(Element and text location data)

# # # #

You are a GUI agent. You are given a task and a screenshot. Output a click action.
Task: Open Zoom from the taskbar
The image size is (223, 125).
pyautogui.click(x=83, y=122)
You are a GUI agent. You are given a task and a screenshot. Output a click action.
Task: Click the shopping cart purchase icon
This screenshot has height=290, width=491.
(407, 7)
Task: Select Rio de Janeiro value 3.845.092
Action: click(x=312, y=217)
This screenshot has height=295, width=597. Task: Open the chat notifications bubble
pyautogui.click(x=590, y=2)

# # # #

Lay out the rows above as a JSON list of strings, one string per line, leaving out blank lines.

[
  "You are a GUI agent. You are given a task and a screenshot. Output a click action.",
  "Task: Open Zoom from the taskbar",
  "The image size is (223, 125).",
  "pyautogui.click(x=83, y=122)",
  "You are a GUI agent. You are given a task and a screenshot. Output a click action.",
  "Task: Click the shopping cart purchase icon",
  "This screenshot has height=290, width=491.",
  "(407, 7)",
  "Task: Select Rio de Janeiro value 3.845.092",
  "Action: click(x=312, y=217)",
  "This screenshot has height=295, width=597. Task: Open the chat notifications bubble",
  "pyautogui.click(x=590, y=2)"
]